The parents should be charged with manslaughter if the child was old enough to receive the vaccine.

11 years without a death in Ontario. Now these fuckwits who think they know as much as a doctor who studied this shit are going to get more people killed.

[–] Nouveau_Burnswick@lemmy.world 13 points 3 months ago (4 children)

The kid was five

First measles shot (as part of MMRV) is 12 months, the second is ~18 months, but varies by province. You can get a dose as early as six months, but the child will still need to follow the standard timeline after this additional dose.

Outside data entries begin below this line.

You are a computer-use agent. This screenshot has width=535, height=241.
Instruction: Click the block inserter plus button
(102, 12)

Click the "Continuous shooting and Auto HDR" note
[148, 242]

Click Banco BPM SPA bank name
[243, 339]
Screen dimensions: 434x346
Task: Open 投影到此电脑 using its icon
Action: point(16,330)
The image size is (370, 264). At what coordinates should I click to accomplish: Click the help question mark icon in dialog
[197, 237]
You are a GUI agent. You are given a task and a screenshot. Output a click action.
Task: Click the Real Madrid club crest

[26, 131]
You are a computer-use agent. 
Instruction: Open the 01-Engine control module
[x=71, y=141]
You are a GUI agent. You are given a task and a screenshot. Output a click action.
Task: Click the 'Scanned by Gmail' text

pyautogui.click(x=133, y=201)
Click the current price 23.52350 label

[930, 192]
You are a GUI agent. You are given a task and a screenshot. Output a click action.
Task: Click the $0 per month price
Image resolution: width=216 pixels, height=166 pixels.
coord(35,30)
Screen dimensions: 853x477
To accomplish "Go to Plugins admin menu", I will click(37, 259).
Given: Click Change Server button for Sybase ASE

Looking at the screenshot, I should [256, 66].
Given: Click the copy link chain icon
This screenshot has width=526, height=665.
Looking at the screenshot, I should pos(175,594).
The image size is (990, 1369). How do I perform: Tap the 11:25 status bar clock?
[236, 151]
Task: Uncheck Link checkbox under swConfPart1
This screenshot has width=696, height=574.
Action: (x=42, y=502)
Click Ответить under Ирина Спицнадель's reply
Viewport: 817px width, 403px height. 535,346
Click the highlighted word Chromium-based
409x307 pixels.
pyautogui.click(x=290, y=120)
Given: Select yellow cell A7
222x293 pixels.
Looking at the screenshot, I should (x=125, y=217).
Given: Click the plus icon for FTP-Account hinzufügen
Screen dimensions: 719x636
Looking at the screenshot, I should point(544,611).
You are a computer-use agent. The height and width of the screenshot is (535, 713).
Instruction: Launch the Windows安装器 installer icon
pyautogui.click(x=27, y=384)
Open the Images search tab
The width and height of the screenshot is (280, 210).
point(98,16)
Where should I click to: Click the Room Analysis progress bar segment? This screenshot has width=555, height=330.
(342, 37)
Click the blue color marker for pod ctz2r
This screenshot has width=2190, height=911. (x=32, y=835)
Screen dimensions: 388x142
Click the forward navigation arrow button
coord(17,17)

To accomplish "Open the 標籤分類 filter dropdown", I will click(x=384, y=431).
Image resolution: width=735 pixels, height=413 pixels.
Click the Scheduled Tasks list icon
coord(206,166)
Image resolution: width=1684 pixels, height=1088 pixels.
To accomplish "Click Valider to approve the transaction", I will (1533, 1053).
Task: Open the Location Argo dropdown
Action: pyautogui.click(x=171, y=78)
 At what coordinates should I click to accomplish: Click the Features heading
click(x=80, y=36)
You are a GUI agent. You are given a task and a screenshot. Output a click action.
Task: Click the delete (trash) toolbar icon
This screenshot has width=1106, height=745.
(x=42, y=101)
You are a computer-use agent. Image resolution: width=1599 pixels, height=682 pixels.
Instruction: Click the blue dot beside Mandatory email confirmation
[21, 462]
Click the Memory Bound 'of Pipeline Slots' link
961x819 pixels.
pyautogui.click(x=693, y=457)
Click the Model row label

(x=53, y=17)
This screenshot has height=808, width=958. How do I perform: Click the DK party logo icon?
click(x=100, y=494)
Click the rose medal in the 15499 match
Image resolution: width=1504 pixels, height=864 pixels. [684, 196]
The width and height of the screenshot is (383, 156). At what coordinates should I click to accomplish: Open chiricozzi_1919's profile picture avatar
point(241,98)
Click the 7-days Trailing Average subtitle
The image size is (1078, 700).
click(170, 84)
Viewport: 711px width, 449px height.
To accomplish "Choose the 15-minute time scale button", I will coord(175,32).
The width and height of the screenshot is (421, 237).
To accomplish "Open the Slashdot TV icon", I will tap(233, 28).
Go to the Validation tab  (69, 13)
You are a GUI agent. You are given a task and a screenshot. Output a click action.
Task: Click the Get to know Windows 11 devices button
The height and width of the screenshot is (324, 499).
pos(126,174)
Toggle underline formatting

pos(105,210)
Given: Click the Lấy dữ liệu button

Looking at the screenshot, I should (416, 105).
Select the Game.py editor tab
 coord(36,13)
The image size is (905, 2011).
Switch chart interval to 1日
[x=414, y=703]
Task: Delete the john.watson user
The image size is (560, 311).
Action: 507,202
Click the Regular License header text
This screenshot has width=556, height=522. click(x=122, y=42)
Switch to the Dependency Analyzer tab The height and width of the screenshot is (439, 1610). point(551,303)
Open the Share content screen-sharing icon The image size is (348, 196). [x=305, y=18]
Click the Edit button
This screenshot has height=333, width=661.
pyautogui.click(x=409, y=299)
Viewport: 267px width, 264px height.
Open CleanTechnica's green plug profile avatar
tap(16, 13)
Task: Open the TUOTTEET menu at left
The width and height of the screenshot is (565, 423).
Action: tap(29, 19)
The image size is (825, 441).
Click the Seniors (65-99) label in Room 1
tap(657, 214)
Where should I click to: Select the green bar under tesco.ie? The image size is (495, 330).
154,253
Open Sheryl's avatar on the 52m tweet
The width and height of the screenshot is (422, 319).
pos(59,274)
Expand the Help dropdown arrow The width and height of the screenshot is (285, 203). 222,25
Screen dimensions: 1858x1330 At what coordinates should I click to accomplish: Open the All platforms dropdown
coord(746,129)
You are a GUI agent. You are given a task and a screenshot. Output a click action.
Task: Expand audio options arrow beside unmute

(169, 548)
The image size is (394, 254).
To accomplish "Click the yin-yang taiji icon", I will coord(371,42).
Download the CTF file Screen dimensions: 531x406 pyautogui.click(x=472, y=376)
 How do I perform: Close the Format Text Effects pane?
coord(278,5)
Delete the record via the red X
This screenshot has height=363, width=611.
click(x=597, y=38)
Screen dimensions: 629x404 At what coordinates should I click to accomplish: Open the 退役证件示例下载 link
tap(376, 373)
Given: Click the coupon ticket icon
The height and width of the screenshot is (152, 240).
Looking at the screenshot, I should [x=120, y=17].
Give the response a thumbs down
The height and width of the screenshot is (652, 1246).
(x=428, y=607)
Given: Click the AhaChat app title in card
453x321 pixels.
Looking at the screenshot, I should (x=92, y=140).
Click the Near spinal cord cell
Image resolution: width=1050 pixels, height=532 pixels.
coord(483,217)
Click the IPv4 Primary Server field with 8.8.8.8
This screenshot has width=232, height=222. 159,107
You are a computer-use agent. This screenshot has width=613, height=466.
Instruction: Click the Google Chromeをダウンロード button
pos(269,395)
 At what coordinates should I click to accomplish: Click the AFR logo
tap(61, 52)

[–] eatCasserole@lemmy.world 11 points 3 months ago

... It did not indicate when the child died or their specific age.

So we just know they were somewhere between 0 and 5.

[–] HikingVet@lemmy.ca 6 points 3 months ago (1 children)

A child under five years old has died of measles

This is the first sentence of the article.

So, my comment is accurate.

[–] Nouveau_Burnswick@lemmy.world 10 points 3 months ago

Ah, I misread that as a child between 4-5 years.

Second language failures strike again!

[–] nyan@lemmy.cafe 6 points 3 months ago

Even assuming the child was old enough for the first dose ("under five" could mean a newborn), they may have had a valid medical exemption. There isn't enough detail (in the article, or in the report it references) to say for certain. I admit that the probability is low.

[–] vaccinationviablowdart@lemmy.ca 4 points 3 months ago* (last edited 3 months ago) (1 children)

In Ontario, MMR is at 12 months and varicella (chickenpox) is separate at 15 months.

Other provinces, territories and states in Canada/US have variations and some include MMRV instead of MMR followed by Varicella.

MMRV is scheduled routinely at age 4-6.

An overview of the routine childhood schedule can be seen here.

The full ontario schedule can be found here, with the routine childhood schedule being on page 3.

By the way for anyone wondering why bother vaccinate against chickenpox, it's because chickenpox and shingles are the same thing. If you never get chickenpox you never get shingles. Shingles fucking sucks and causes blindness, untreatable pain and other miseries.

[–] candybrie@lemmy.world 6 points 3 months ago

Also chicken pox sucks. If they made a vaccine for hand, foot, and mouth, I'd get my kids vaccinated and that's mild compared to chicken pox.